TASK DIRECTIONS -
In the data that follows, find the line with "Task: Click the Flow slider arrow button"; transcribe it, every later line up to the one with "This screenshot has width=434, height=369.", and that line as well, exactly and with no others.

TASK INPUT -
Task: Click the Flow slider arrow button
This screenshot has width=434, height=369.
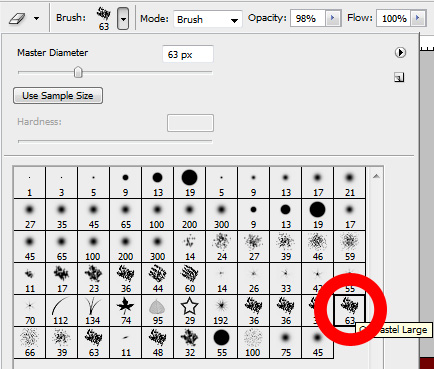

--

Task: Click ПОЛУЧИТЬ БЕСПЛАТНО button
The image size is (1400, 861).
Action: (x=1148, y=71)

==

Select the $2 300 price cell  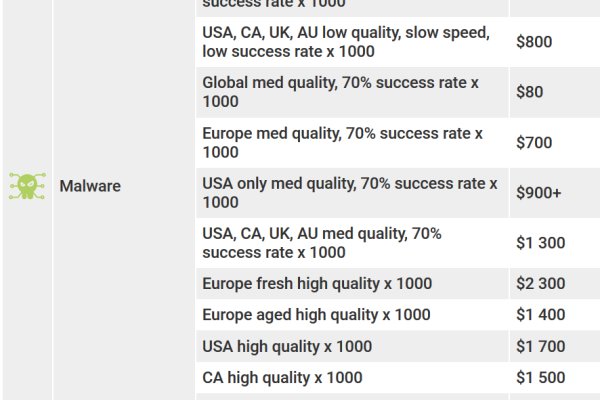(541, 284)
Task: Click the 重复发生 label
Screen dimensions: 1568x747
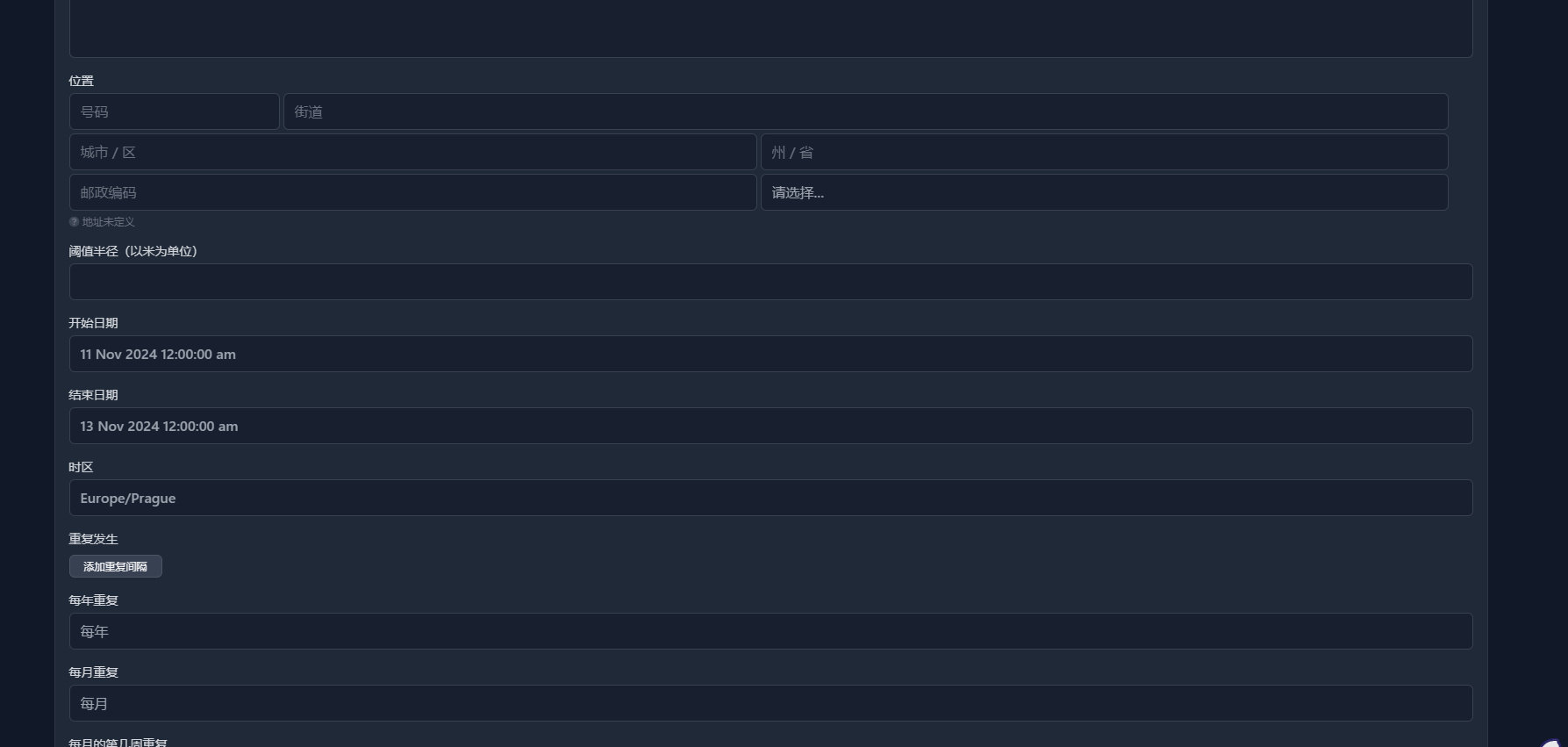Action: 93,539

SOLVED EXERCISE -
Task: Click the Flow slider arrow button
This screenshot has width=434, height=369.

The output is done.